Tewa Barnosa: Listening to the Echoes of the Silenced

Working between Tripoli and Amsterdam, interdisciplinary artist Tewa Barnosa is using art as a form of collective remembering and resistance

Text Raïs Saleh

Based between Tripoli and Amsterdam, Libyan artist Tewa Barnosa describes her practice as an exploration of “historical and contemporary warfare tactics and theatrics in relation to ecological ecosystems, and the exploitation of people, land and resources”. Merging research and imagination, she studies the language of colonial and postcolonial power—how violence, both visible and invisible, is narrated, archived, and sometimes forgotten.
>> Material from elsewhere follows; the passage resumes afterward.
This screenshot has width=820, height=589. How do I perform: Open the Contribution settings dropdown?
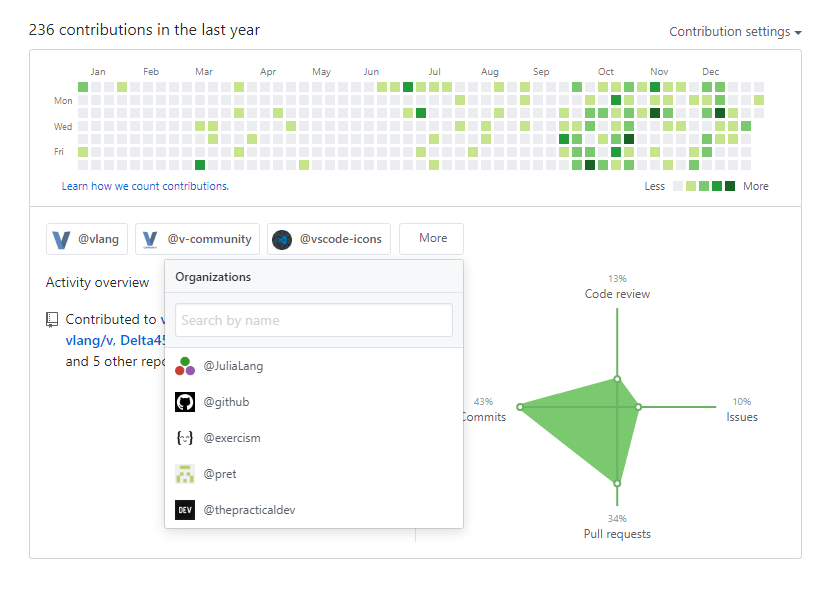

“Growing up in Libya, you’d feel the internalised state of fear as the societal norm,” she recalls. “The Gaddafi regime suppressed every possibility of artistic, cultural, and communal creation that does not fit the state narrative. When I began to dream of working and engaging with the world as an artist, it almost felt like a delusional mirage.”

That mirage, as she calls it, became a method. Her creative process grew from an urge to question and connect to “create the space to seek answers and experiment collectively”. In her installations and performances, Barnosa intertwines archival research with speculative fiction, oral poetry, and digital forms, drawing from Amazigh and Bedouin traditions while engaging the political and ecological realities of Libya and the wider region.

Her recent performance of In Yesterday’s Forecasts, which premiered at Centrale Fies in Italy, encapsulates this approach. The work reexamines the genocide in Libya under Italian colonisation through the lens of ecological disappearance, tracing how the extinction of a native plant called silphium was instrumentalised by fascist propaganda. “The work vocalises poems and visualises archival material about extinction and genocidal violence,” she explains. “It departs from the story of silphium and connects it to the colonial infrastructures that still shape our present, disguised today as migrant detention centres funded by the EU.”

For Barnosa, collaboration is key. She speaks of working with artists like Dina Jereidini and Ghenwa (Noiré) Abou Fayad, describing the process as one rooted in “care and sensitivity to the archives, poems, and legacies it held”. Such collaborations, she notes, are not only creative acts but gestures of reclamation—they reweave the connective tissue between cultures and generations fractured by war.

This ethos also shaped WaraQ, the art space Barnosa founded in Tripoli at the age of 17. “It was the first art space to open in Tripoli after the revolution,” she says. “Most of the projects focused on creating a resilient flow of conversations and collaborations during political instability and civil war.” When militias forcibly shut WaraQ down, she continued its activities from Europe, transforming it into a nomadic platform for publishing, mentorship, and dialogue. Now, she looks ahead to establishing a ‘radio space’ that can operate across Tripoli and the diaspora, a project she describes as “an experiment in fugitivity”.

“I hope my work offers a perspective on how we approach and understand symptoms of histories, memory, and myths,” says Barnosa. “In the longer term, I hope to accumulate and create pedagogies that use artistic research as tools for mutual learning.” Through her layered practice, the artist invites viewers to listen to the silenced. Her art, both rigorous and poetic, becomes a space of restoration and a quiet act of resistance against disappearance itself.